Дата публикации: 03.05.2015 2:13:11
Председатель вызвал начальника административного отдела, меня арестовали и препроводили в тюрьму. Это была киргизская постройка с плоской земляной крышей во дворе, огороженном обыкновенным в четыре пахсы дувалом. Арестанты помещались в двух маленьких темных комнатках с круглыми окнами, затянутыми пожелтевшей бумагой, с черно-блестящим от копоти очага потолком и с нишами, где сложены были гармошкой грязно-черные с признаками белых цветочков одеяла. Рядом в другой такой же комнатке помещалась стража с берданками, которые им было лень таскать с собой постоянно и их ставили иногда просто у стены. Когда меня привели, берданки были взяты на руку, как будто теперь перед ними был действительно опасный преступник.

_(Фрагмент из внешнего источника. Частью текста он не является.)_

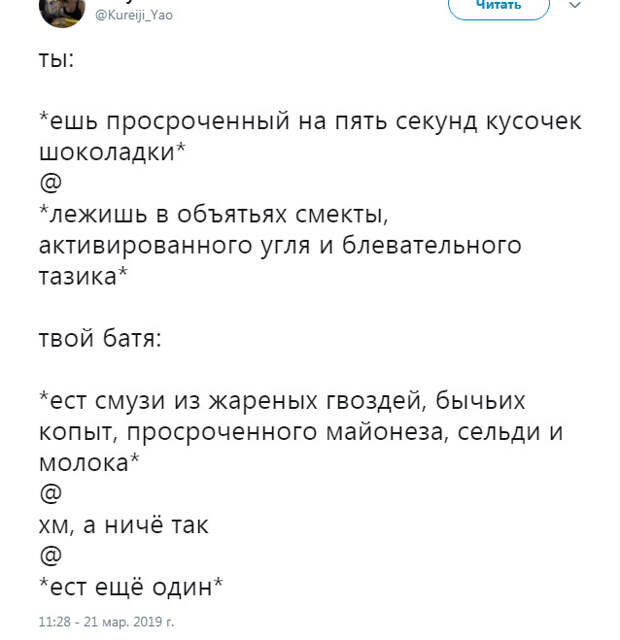Viewport: 620px width, 640px height.
Task: Open the 11:28 - 21 мар. 2019 timestamp link
Action: tap(106, 622)
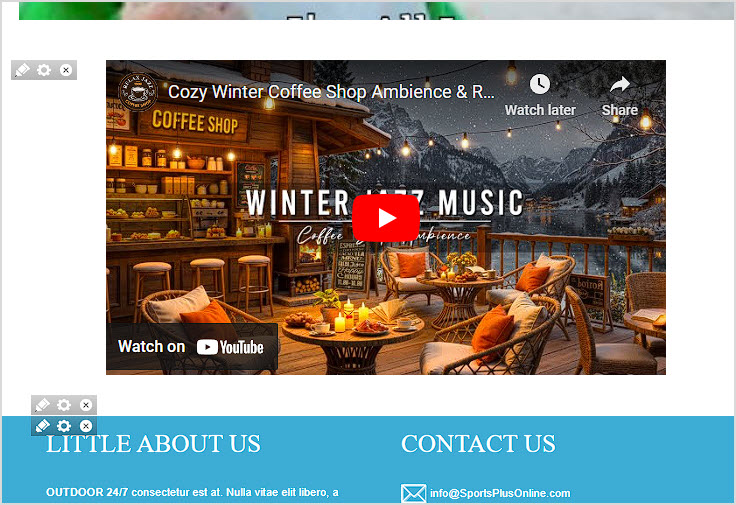
Task: Click the OUTDOOR 24/7 footer paragraph text
Action: point(192,492)
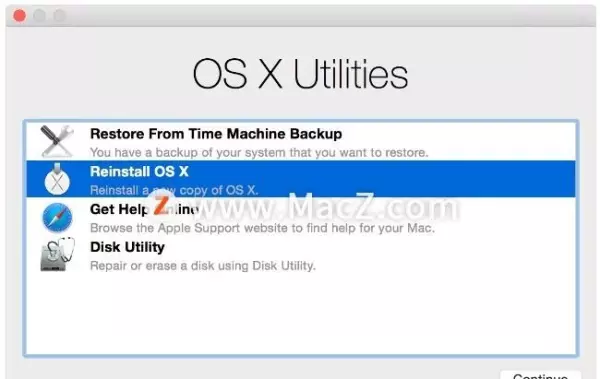Close the OS X Utilities window
The height and width of the screenshot is (379, 600).
coord(20,16)
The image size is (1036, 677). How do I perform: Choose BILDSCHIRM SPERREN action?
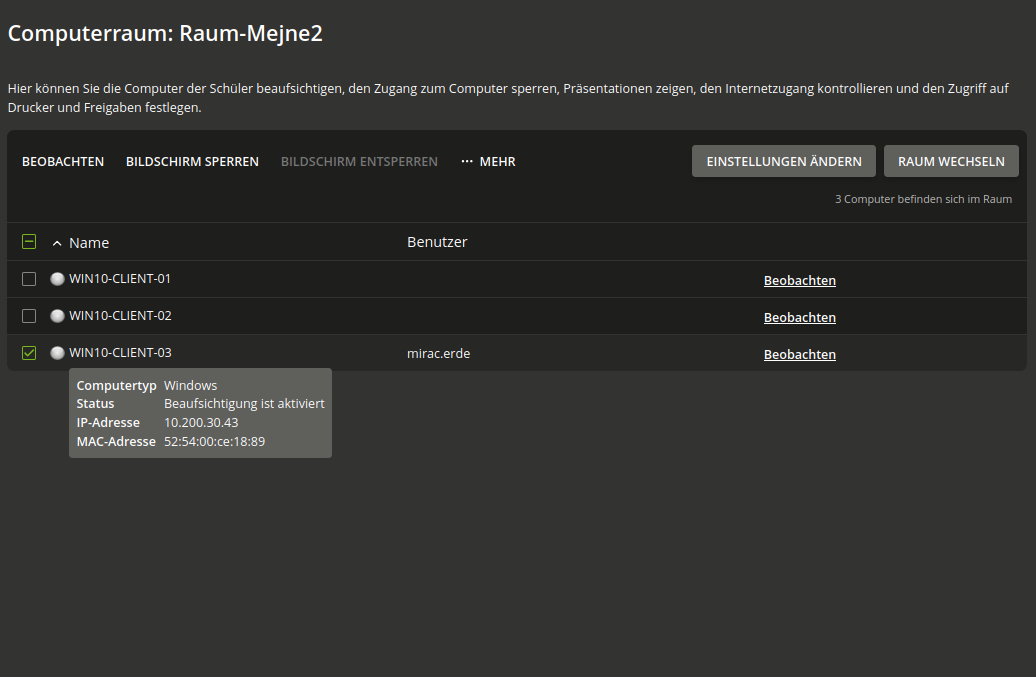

Прежде всего, надо сказать, что все это меня больше позабавило, чем огорчило или напугало: ведь я получил возможность познакомиться с местной «тюрьмой», с ее бытом и ее обитателями. Все с искренней готовностью отвечали на мои вопросы, за что, когда, как зовут, где живет, какова семья, в каких отношениях с властями, посадившими его. Узнал, что иные сидят без всякого постановления, без суда и следствия, кто по оговору, кто из ложных счетов. Убийц и других преступников не было. Сидели «смутьяны» за неплатеж налогов, протестовавшие против насилия, т.к. за налог у одного, например, требовали жену за неимением имущества; другой требовал от бая возврата насильно отобранной телушки по решению аксакалов — и за это его сторонники бая засадили сюда, он сидит уже целый год. Арестантов было человек 10-12 и все их дела в таком роде. Я вижу, что тут сплошной произвол, личные счеты; что арестантов не кормят — в базарный день по старинной традиции их навещают близкие и дальние родственники и привозят им лепешки; у кого близких нет — живут за счет своих товарищей по несчастью. Из передач половину забирает себе стража, которая не имеет такого жалованья, чтобы прокормиться. Жалобу писать нет смысла, хотя и советское время, но оно не дошло до этой дыры: здесь еще по традиции царствовали (хотя и в новых званиях) те «пять кабанов», властители Кетменьтюбе, которых еще в преддверии революции вывел на чистую воду киргизский окын Токтогул Сатылганов. Сам поэт проживает здесь, неподалеку, и поет, но его тезка, тоже Токтогул — это один из выставленных им «кабанов», властителей Кетменьтюбе — стоит аулом из множества юрт чуть повыше поселка Алексеевского, на лужайки у речки Карасу — и держит в руках всю власть и большую часть богатства саяков; у него самые лучшие скакуны, больше всех баранов, коров, и юрты эти принадлежат ему, а не батракам, которые в них живут, «тутун» только не его, а люди — его, ему преданы, от него зависят так же, как и в Таласской долине. Председатель Джалалабадского окружного «Исполкома» Ашуров и зав.зем.отделом Батбаев, живя и «работая» в Джалалабаде, здесь держат под покровительством местных властей и богачей свою скотину и сколотили уже по 15-20 кобыл и по 2-3 сотни баранов. Саяки правят и из Фрунзе.
Не имело смысла писать жалобу и потому, что, во-первых, не найдешь бумаги; во-вторых, эту жалобу никуда не пошлют — она попадет в их же руки; в-третьих, если жалоба и дойдет в этом году до Пишпека, то ответ вернется на будущий год — скоро перевал закроется и почтальон в своем курджуме не сможет доставить ее в течение 8 месяцев.